(Provided records begins)
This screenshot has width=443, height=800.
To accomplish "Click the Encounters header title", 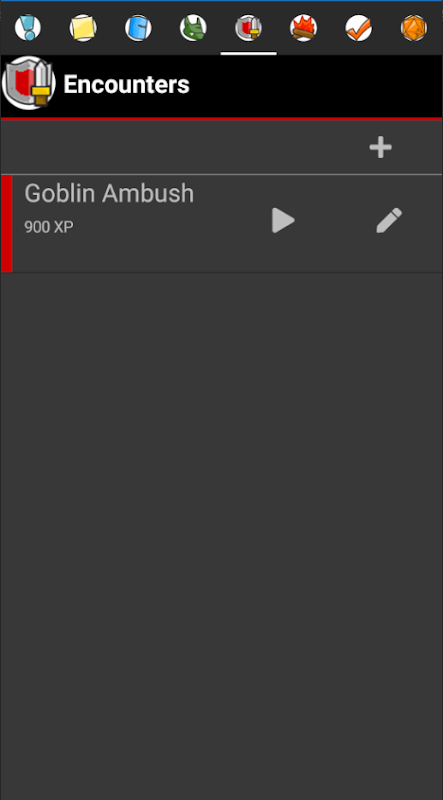I will pyautogui.click(x=126, y=85).
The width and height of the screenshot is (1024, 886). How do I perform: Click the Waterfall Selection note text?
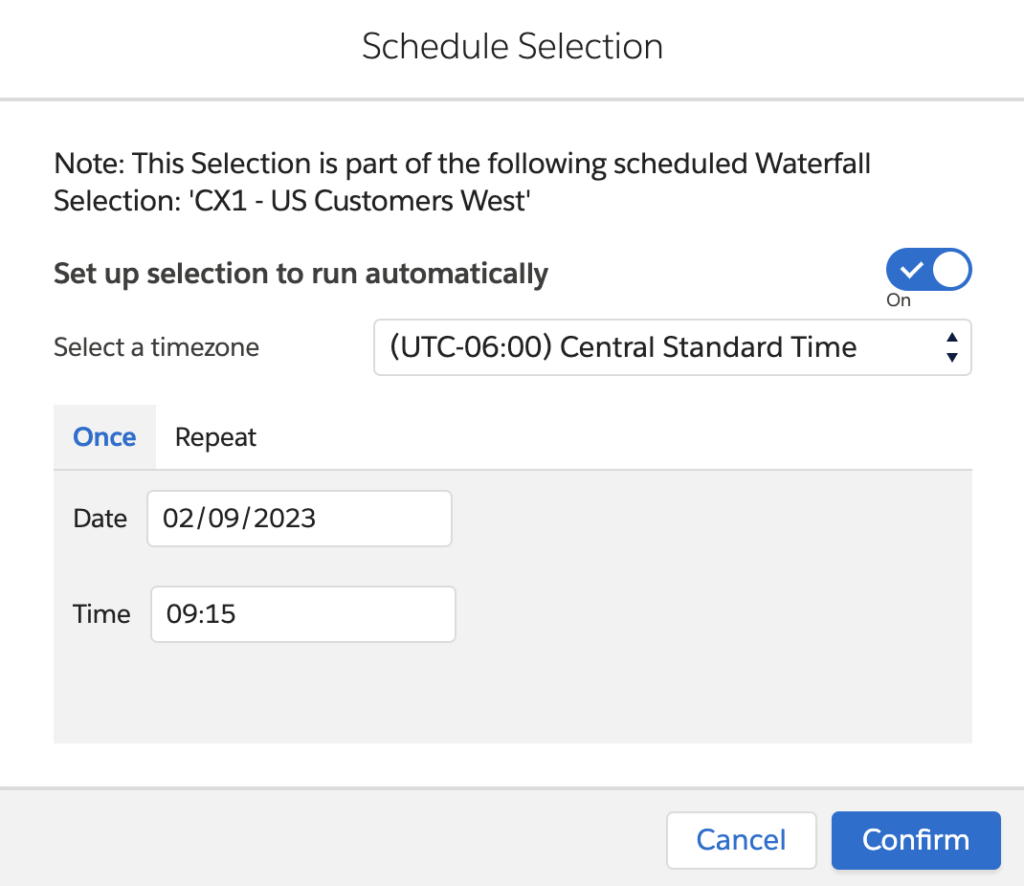[462, 182]
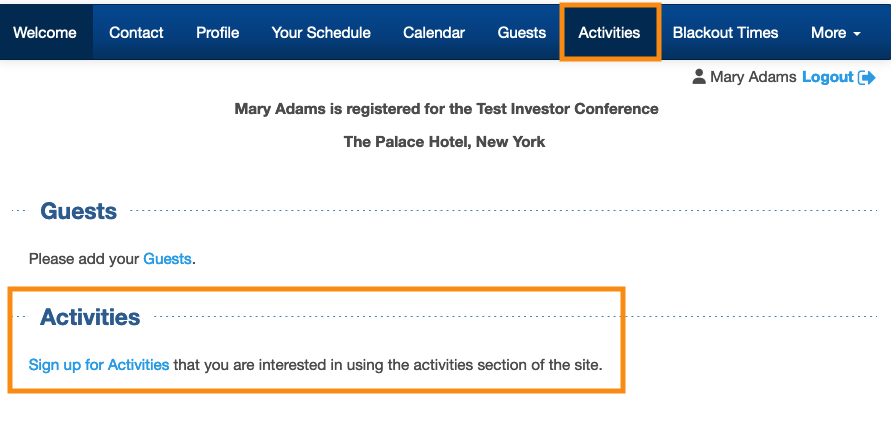Click the Logout link
The width and height of the screenshot is (891, 440).
[827, 77]
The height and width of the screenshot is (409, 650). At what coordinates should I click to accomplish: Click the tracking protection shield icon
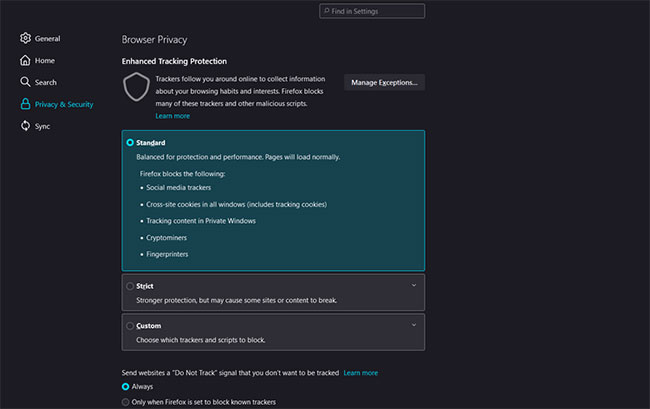tap(136, 87)
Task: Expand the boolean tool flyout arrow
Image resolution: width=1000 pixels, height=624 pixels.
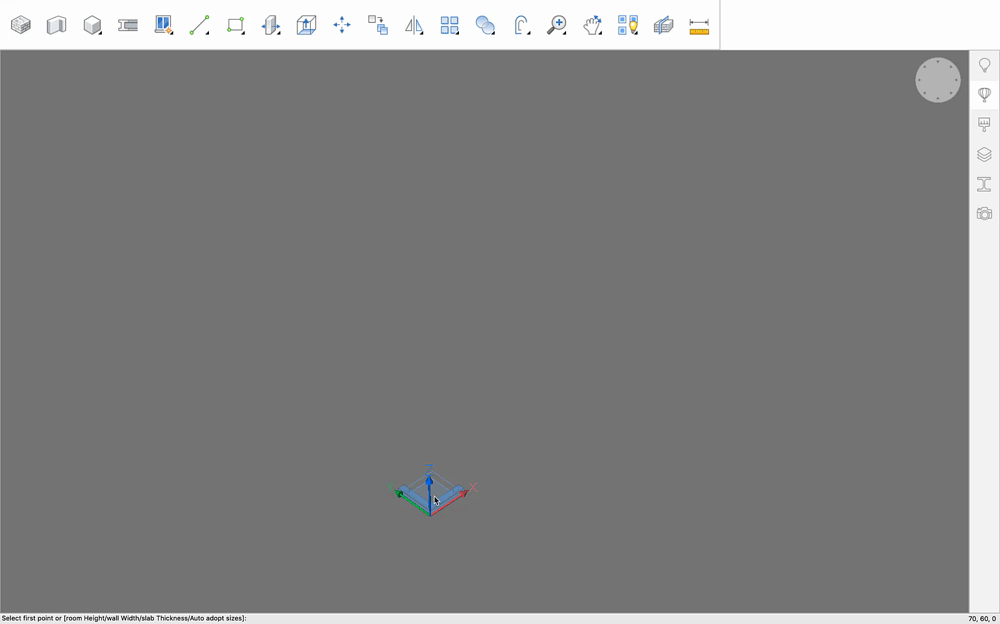Action: click(x=495, y=36)
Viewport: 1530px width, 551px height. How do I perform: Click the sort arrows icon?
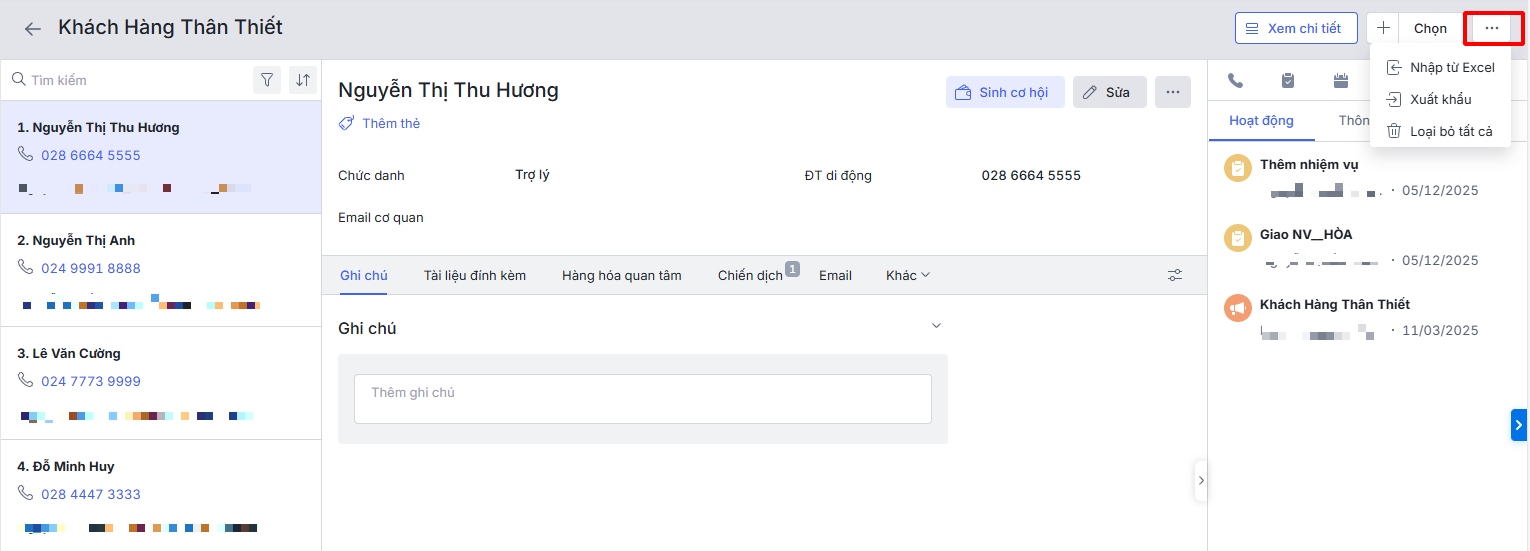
(Provided records ends)
■ **Exercise aim**
Without any pictures, restate word for word only the lines from the one with "The height and" through the end of the listing.

■ **Expected output**
The height and width of the screenshot is (409, 650). At what coordinates should I click to accomplish: Click the tracking protection shield icon
tap(136, 87)
Task: Expand the boolean tool flyout arrow
Image resolution: width=1000 pixels, height=624 pixels.
Action: click(x=495, y=36)
Viewport: 1530px width, 551px height. How do I perform: Click the sort arrows icon?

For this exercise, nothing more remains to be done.